:: Work instruction ::
Reproduce the entries that follow verbatim, down to the final line.

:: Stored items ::
=====
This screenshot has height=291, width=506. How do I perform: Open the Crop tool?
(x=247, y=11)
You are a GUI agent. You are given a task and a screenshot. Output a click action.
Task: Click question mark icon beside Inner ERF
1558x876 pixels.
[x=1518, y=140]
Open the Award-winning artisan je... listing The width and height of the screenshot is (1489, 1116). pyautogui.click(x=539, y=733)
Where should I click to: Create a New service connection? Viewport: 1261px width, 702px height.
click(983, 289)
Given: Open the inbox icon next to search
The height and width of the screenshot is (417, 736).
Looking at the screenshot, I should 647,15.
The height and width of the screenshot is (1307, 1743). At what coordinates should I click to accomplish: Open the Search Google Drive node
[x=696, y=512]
=====
:: Answer space ::
This screenshot has height=291, width=506. How do I perform: Open the Crop tool?
(x=247, y=11)
You are a GUI agent. You are given a task and a screenshot. Output a click action.
Task: Click question mark icon beside Inner ERF
1558x876 pixels.
[x=1518, y=140]
Open the Award-winning artisan je... listing The width and height of the screenshot is (1489, 1116). pyautogui.click(x=539, y=733)
Where should I click to: Create a New service connection? Viewport: 1261px width, 702px height.
click(983, 289)
Given: Open the inbox icon next to search
The height and width of the screenshot is (417, 736).
Looking at the screenshot, I should 647,15.
The height and width of the screenshot is (1307, 1743). At what coordinates should I click to accomplish: Open the Search Google Drive node
[x=696, y=512]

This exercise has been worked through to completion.